[Work instructions] Your task is to retype every entry exactly, omitting nothing.

[The input]
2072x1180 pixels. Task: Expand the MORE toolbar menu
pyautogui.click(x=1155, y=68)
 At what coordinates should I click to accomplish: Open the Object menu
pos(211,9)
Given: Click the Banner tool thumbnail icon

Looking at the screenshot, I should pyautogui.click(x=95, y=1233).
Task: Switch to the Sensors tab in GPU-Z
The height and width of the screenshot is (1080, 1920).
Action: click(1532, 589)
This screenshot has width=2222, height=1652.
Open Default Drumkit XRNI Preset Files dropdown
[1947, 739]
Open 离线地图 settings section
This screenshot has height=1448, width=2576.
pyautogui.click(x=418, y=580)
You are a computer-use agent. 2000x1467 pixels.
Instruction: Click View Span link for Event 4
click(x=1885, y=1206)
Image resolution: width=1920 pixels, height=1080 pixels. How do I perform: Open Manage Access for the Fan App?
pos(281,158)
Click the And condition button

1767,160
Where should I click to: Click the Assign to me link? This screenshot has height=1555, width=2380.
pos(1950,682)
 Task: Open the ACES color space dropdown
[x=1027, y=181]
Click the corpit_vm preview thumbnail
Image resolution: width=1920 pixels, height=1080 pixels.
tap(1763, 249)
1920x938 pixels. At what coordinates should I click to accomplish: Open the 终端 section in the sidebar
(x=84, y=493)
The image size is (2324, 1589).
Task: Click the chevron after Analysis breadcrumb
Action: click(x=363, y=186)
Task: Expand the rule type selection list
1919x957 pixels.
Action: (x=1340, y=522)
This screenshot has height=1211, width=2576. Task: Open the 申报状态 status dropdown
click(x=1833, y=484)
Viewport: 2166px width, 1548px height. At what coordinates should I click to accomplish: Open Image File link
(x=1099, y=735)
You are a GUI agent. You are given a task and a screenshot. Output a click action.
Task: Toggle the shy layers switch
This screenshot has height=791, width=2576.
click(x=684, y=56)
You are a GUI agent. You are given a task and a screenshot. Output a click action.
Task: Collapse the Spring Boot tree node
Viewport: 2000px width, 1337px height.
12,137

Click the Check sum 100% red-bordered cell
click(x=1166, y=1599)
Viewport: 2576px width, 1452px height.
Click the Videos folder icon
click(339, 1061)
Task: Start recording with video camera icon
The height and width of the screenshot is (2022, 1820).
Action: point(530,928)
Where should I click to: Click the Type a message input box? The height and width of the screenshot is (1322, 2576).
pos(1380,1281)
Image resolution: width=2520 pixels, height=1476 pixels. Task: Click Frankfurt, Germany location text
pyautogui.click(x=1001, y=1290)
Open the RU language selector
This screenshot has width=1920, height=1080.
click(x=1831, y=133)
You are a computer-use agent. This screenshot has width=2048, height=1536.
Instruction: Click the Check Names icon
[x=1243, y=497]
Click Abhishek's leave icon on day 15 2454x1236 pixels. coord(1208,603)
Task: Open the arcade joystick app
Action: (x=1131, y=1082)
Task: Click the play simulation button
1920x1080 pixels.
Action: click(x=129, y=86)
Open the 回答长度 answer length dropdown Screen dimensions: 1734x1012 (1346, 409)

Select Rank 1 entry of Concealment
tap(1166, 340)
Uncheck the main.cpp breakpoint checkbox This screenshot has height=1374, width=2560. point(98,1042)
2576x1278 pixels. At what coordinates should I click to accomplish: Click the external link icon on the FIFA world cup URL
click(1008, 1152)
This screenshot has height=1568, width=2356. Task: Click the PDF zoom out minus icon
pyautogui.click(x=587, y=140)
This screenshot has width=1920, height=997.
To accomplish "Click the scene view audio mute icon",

[Written answer]
2072x1180 pixels. Task: Expand the MORE toolbar menu
pyautogui.click(x=1155, y=68)
 At what coordinates should I click to accomplish: Open the Object menu
pos(211,9)
Given: Click the Banner tool thumbnail icon

Looking at the screenshot, I should pyautogui.click(x=95, y=1233).
Task: Switch to the Sensors tab in GPU-Z
The height and width of the screenshot is (1080, 1920).
Action: click(1532, 589)
This screenshot has width=2222, height=1652.
Open Default Drumkit XRNI Preset Files dropdown
[1947, 739]
Open 离线地图 settings section
This screenshot has height=1448, width=2576.
pyautogui.click(x=418, y=580)
You are a computer-use agent. 2000x1467 pixels.
Instruction: Click View Span link for Event 4
click(x=1885, y=1206)
Image resolution: width=1920 pixels, height=1080 pixels. How do I perform: Open Manage Access for the Fan App?
pos(281,158)
Click the And condition button

1767,160
Where should I click to: Click the Assign to me link? This screenshot has height=1555, width=2380.
pos(1950,682)
 Task: Open the ACES color space dropdown
[x=1027, y=181]
Click the corpit_vm preview thumbnail
Image resolution: width=1920 pixels, height=1080 pixels.
tap(1763, 249)
1920x938 pixels. At what coordinates should I click to accomplish: Open the 终端 section in the sidebar
(x=84, y=493)
The image size is (2324, 1589).
Task: Click the chevron after Analysis breadcrumb
Action: click(x=363, y=186)
Task: Expand the rule type selection list
1919x957 pixels.
Action: (x=1340, y=522)
This screenshot has height=1211, width=2576. Task: Open the 申报状态 status dropdown
click(x=1833, y=484)
Viewport: 2166px width, 1548px height. At what coordinates should I click to accomplish: Open Image File link
(x=1099, y=735)
You are a GUI agent. You are given a task and a screenshot. Output a click action.
Task: Toggle the shy layers switch
This screenshot has height=791, width=2576.
click(x=684, y=56)
You are a GUI agent. You are given a task and a screenshot. Output a click action.
Task: Collapse the Spring Boot tree node
Viewport: 2000px width, 1337px height.
12,137

Click the Check sum 100% red-bordered cell
click(x=1166, y=1599)
Viewport: 2576px width, 1452px height.
Click the Videos folder icon
click(339, 1061)
Task: Start recording with video camera icon
The height and width of the screenshot is (2022, 1820).
Action: point(530,928)
Where should I click to: Click the Type a message input box? The height and width of the screenshot is (1322, 2576).
pos(1380,1281)
Image resolution: width=2520 pixels, height=1476 pixels. Task: Click Frankfurt, Germany location text
pyautogui.click(x=1001, y=1290)
Open the RU language selector
This screenshot has width=1920, height=1080.
click(x=1831, y=133)
You are a computer-use agent. This screenshot has width=2048, height=1536.
Instruction: Click the Check Names icon
[x=1243, y=497]
Click Abhishek's leave icon on day 15 2454x1236 pixels. coord(1208,603)
Task: Open the arcade joystick app
Action: (x=1131, y=1082)
Task: Click the play simulation button
1920x1080 pixels.
Action: click(x=129, y=86)
Open the 回答长度 answer length dropdown Screen dimensions: 1734x1012 (1346, 409)

Select Rank 1 entry of Concealment
tap(1166, 340)
Uncheck the main.cpp breakpoint checkbox This screenshot has height=1374, width=2560. point(98,1042)
2576x1278 pixels. At what coordinates should I click to accomplish: Click the external link icon on the FIFA world cup URL
click(1008, 1152)
This screenshot has height=1568, width=2356. Task: Click the PDF zoom out minus icon
pyautogui.click(x=587, y=140)
This screenshot has width=1920, height=997.
To accomplish "Click the scene view audio mute icon",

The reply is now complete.